■ Challenge: Which lines of the records contain the word "icon"? Collect every one of them, copying each line in full.

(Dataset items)
-*-*-

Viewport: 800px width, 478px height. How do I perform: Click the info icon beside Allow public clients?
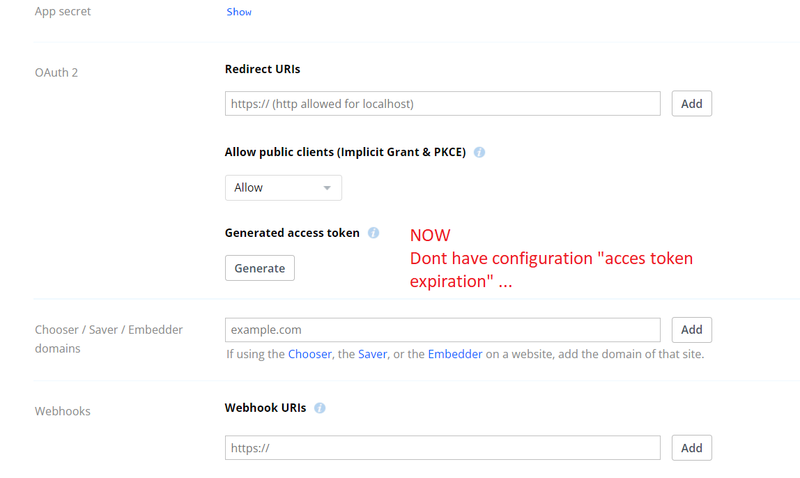480,153
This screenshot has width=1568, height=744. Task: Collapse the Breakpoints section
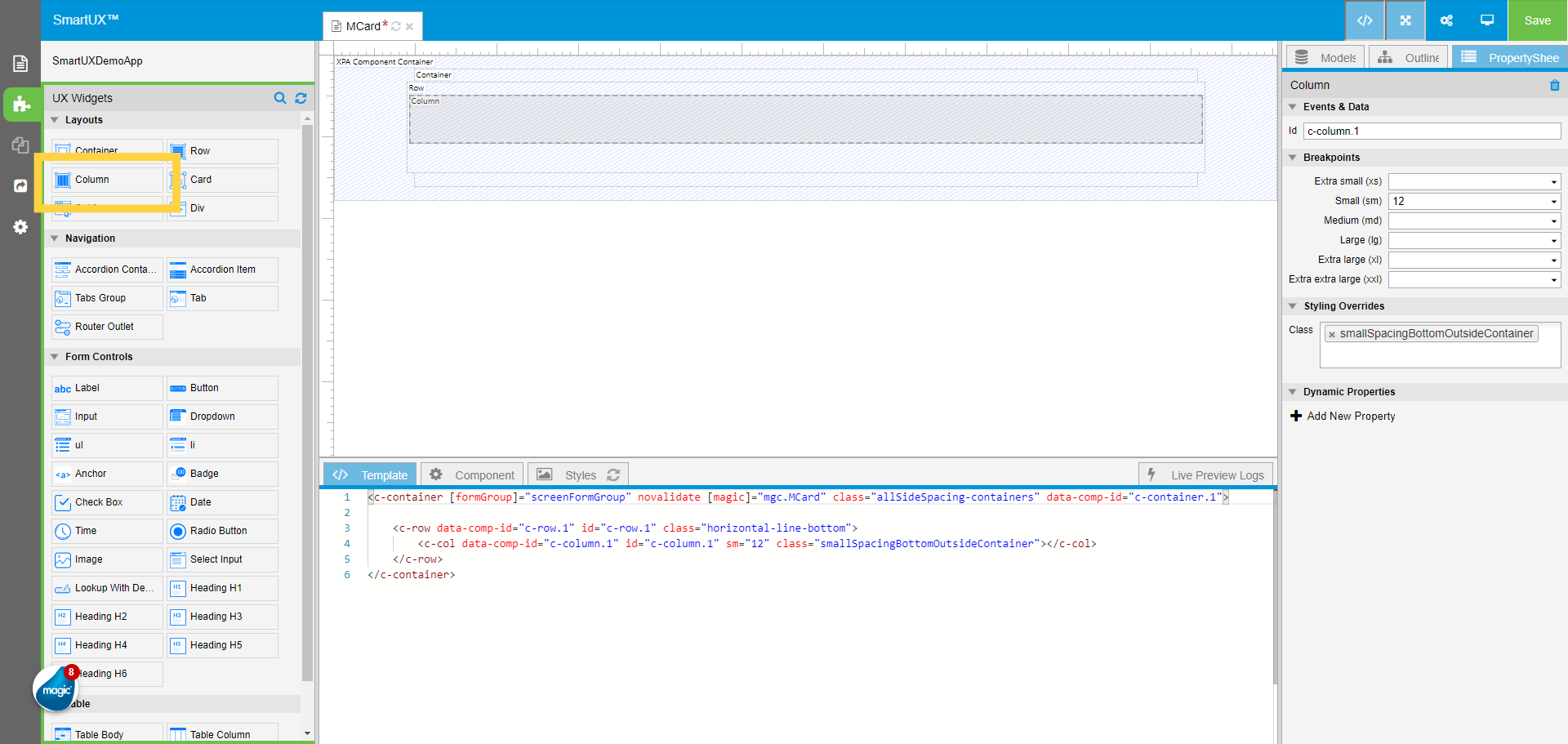pos(1293,157)
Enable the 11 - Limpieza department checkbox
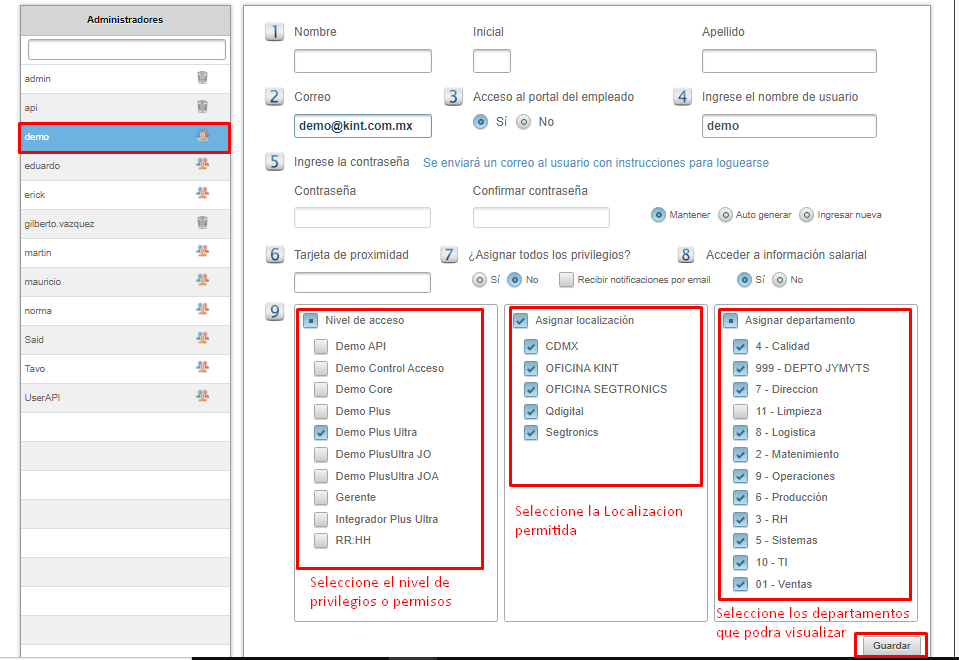This screenshot has width=959, height=660. (x=740, y=411)
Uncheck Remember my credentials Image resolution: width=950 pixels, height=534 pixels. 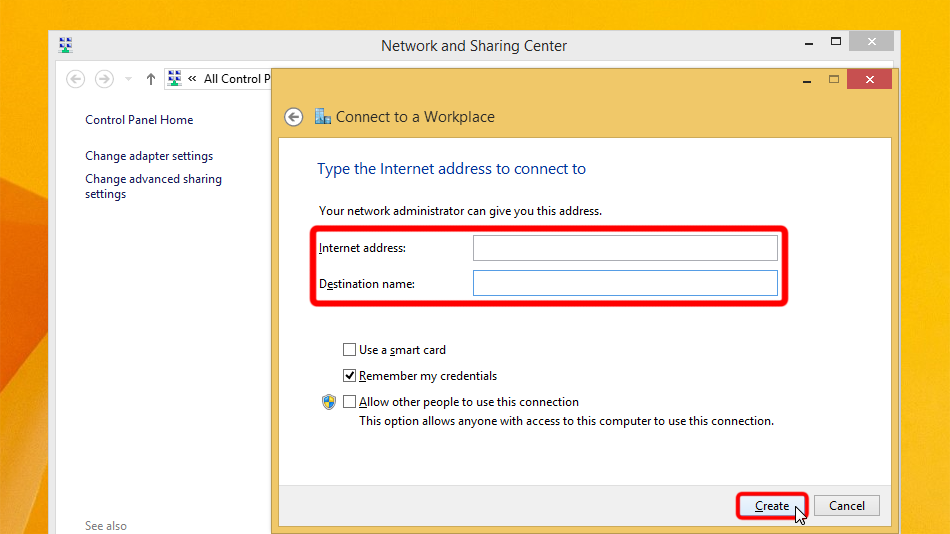(349, 376)
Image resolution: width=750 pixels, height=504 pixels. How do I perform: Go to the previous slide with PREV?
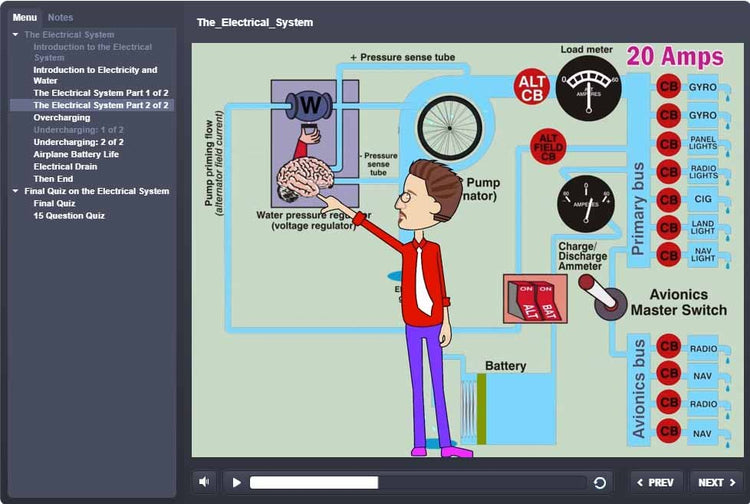coord(657,482)
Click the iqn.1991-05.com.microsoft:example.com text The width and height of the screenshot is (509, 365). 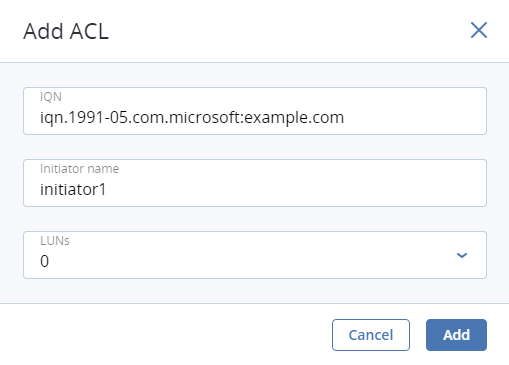point(192,118)
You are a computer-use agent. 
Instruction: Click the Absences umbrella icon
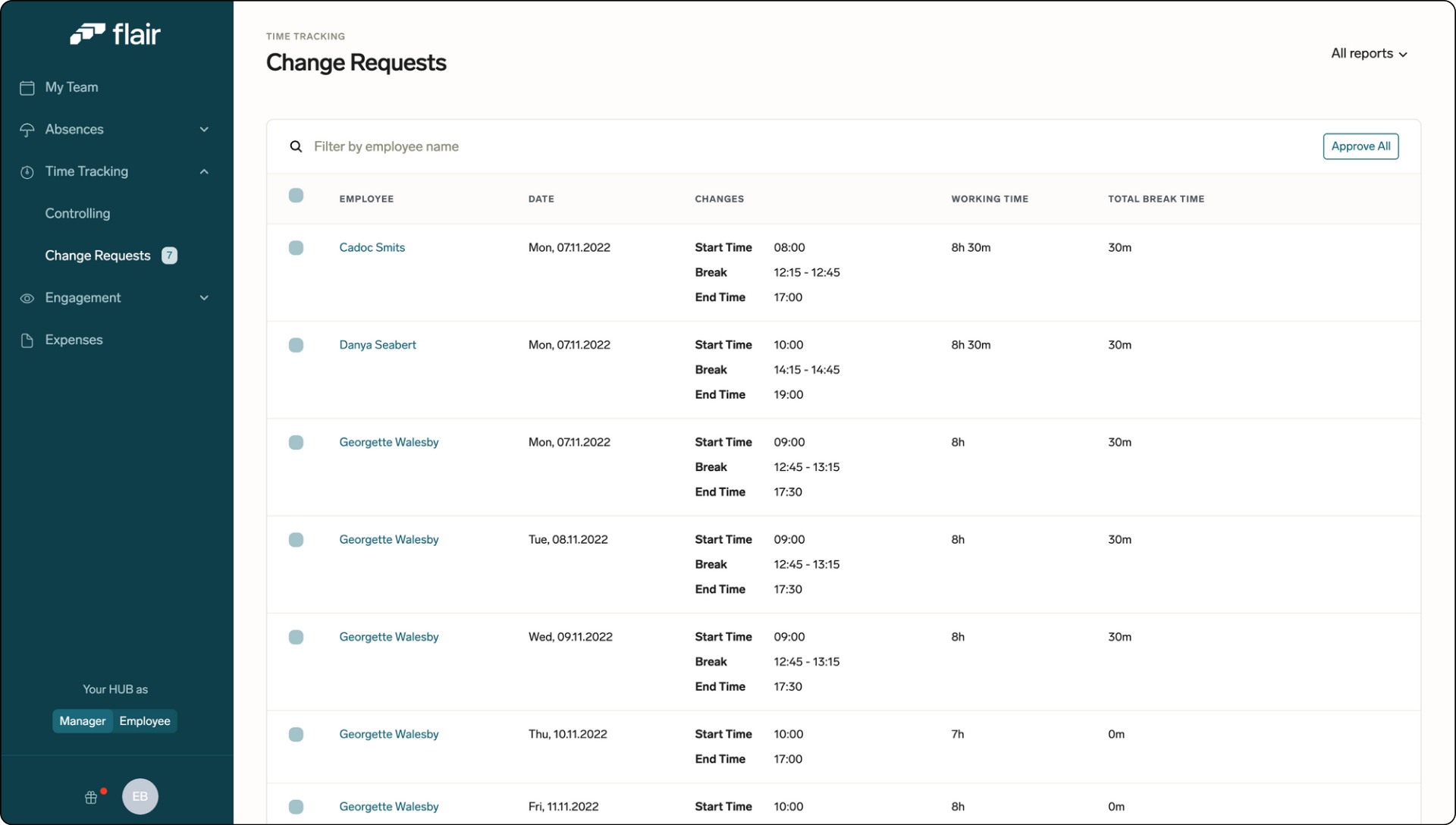coord(27,130)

-*-*-

■ Right answer:
Viewport: 800px width, 478px height. How do I perform: Click the info icon beside Allow public clients?
Instruction: Click the Absences umbrella icon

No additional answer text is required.